__WORK INSTRUCTIONS__.
Could you print, exactly and without pictures, only the lines from the one with "How do I perform: Click the blue 保存 button?" through the end of the records below?

Stored data
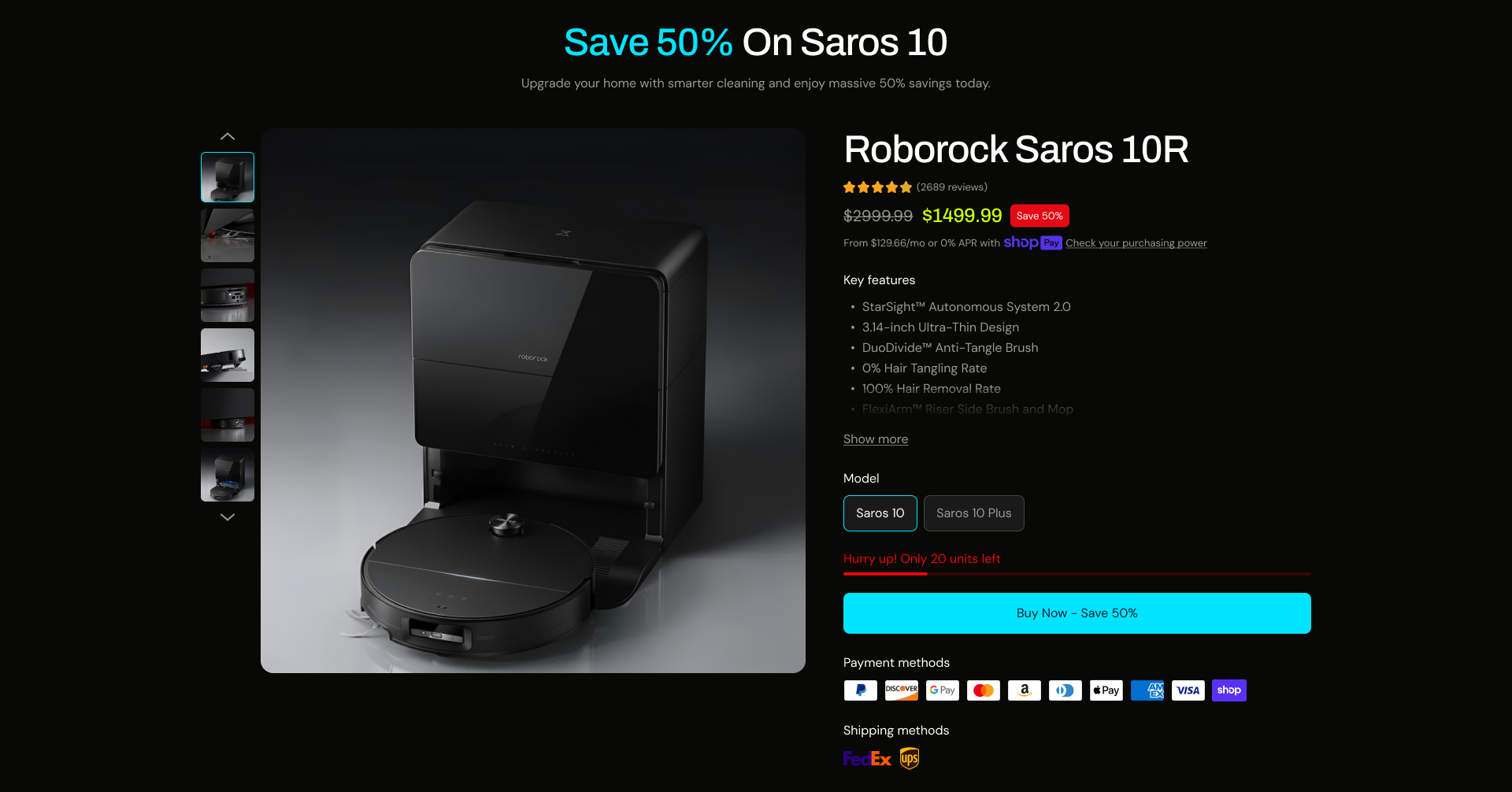
Task: Click the UPS shipping logo
Action: (910, 758)
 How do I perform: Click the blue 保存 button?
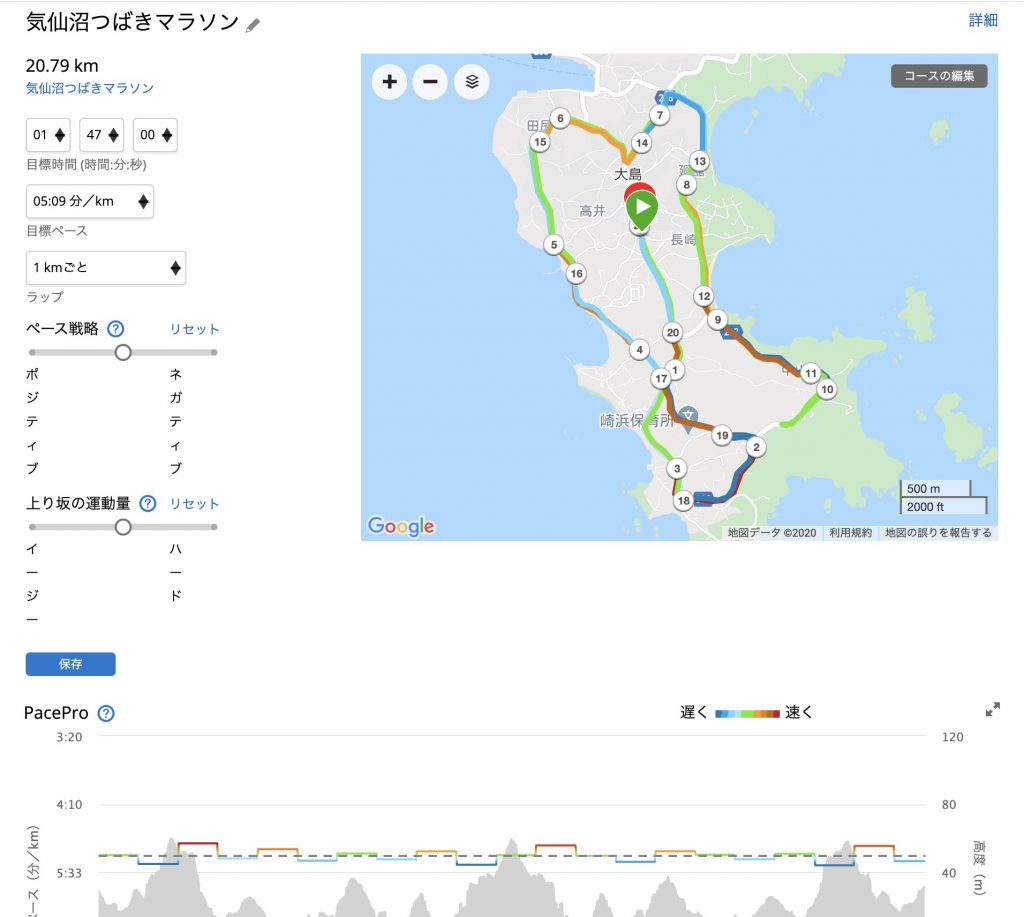pyautogui.click(x=71, y=664)
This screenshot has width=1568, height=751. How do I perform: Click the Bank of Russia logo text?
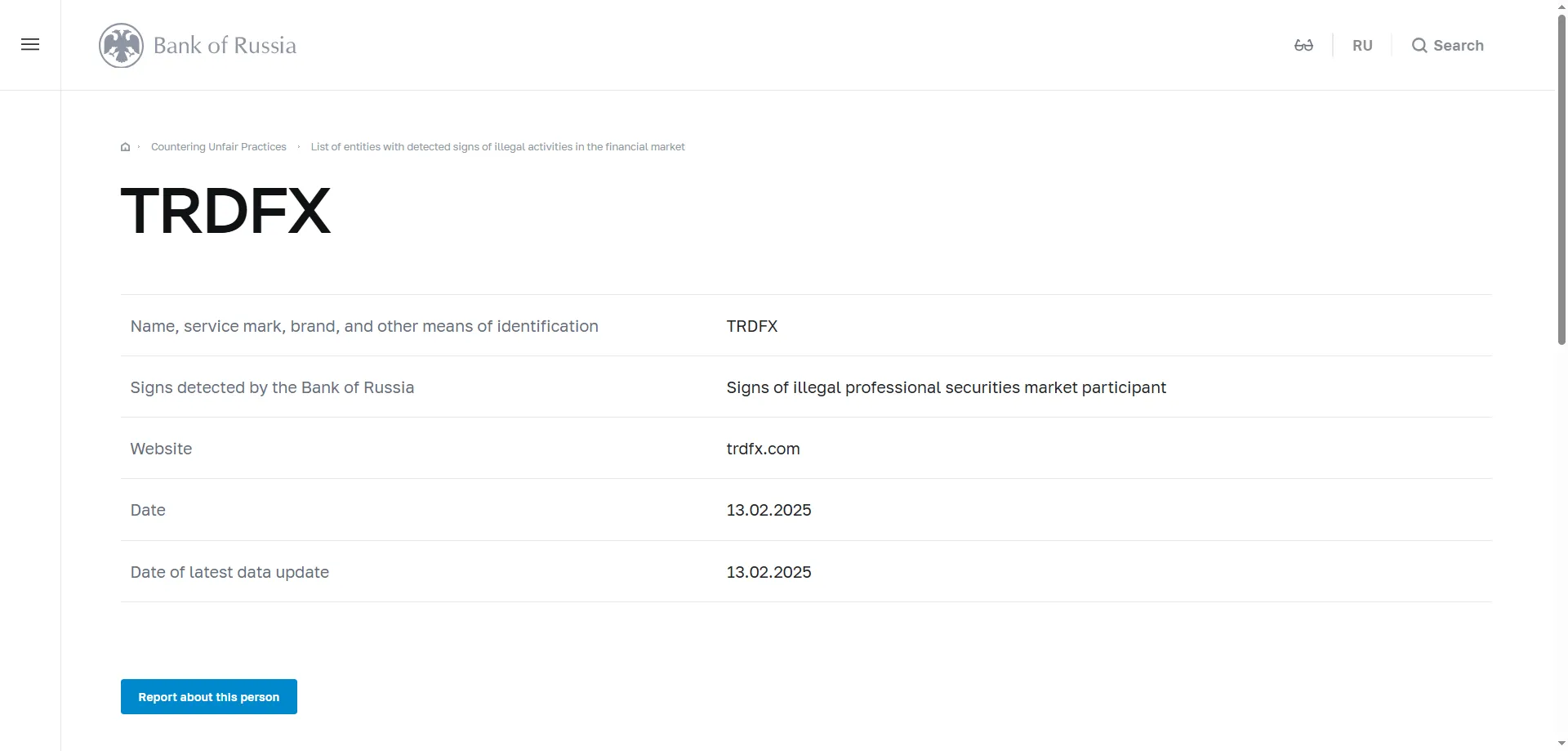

__ANSWER TO THE EXERCISE__.
 How do I perform: Click the blue 保存 button?
pyautogui.click(x=71, y=664)
This screenshot has width=1568, height=751. How do I perform: Click the Bank of Russia logo text?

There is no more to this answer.